YOUR INSTRUCTIONS: Could you write out every line of the records below again, requests included, but leave out the pictures and increase each coordinate in the answers by 133?

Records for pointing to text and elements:
- - -

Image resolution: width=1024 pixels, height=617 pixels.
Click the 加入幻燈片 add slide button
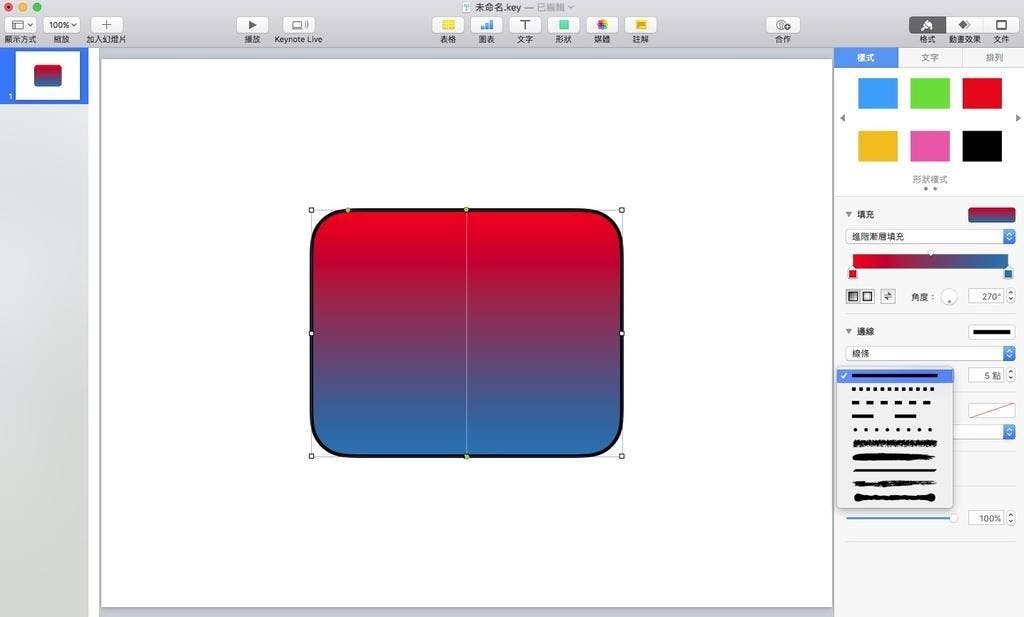[x=106, y=25]
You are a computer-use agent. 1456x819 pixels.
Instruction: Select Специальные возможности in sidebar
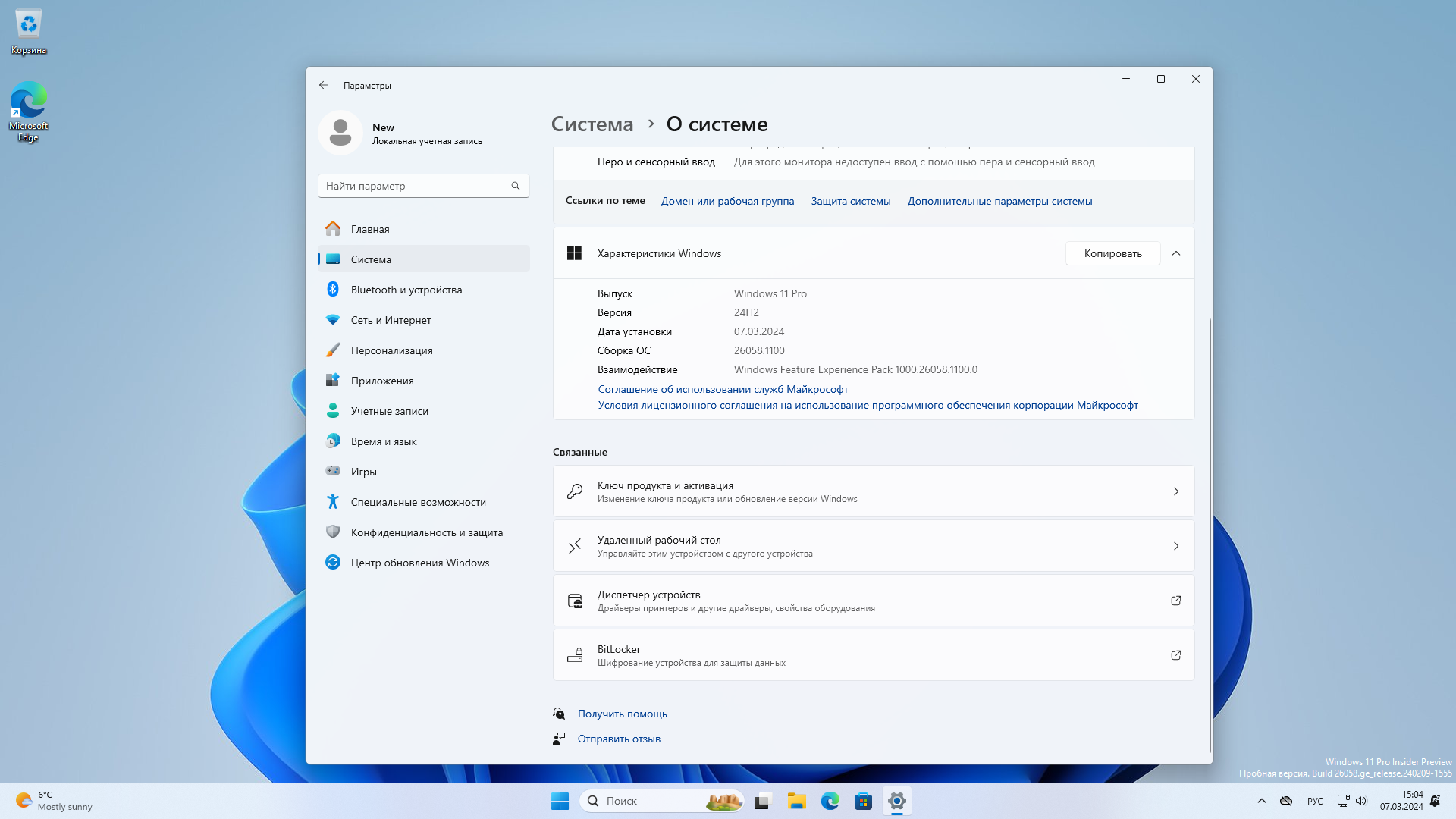tap(418, 502)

- - -

CORRECT RESULT:
Image resolution: width=1024 pixels, height=617 pixels.
Click the 加入幻燈片 add slide button
[x=239, y=158]
You are a computer-use agent. 1456x819 pixels.
Instruction: Select Специальные возможности in sidebar
tap(551, 635)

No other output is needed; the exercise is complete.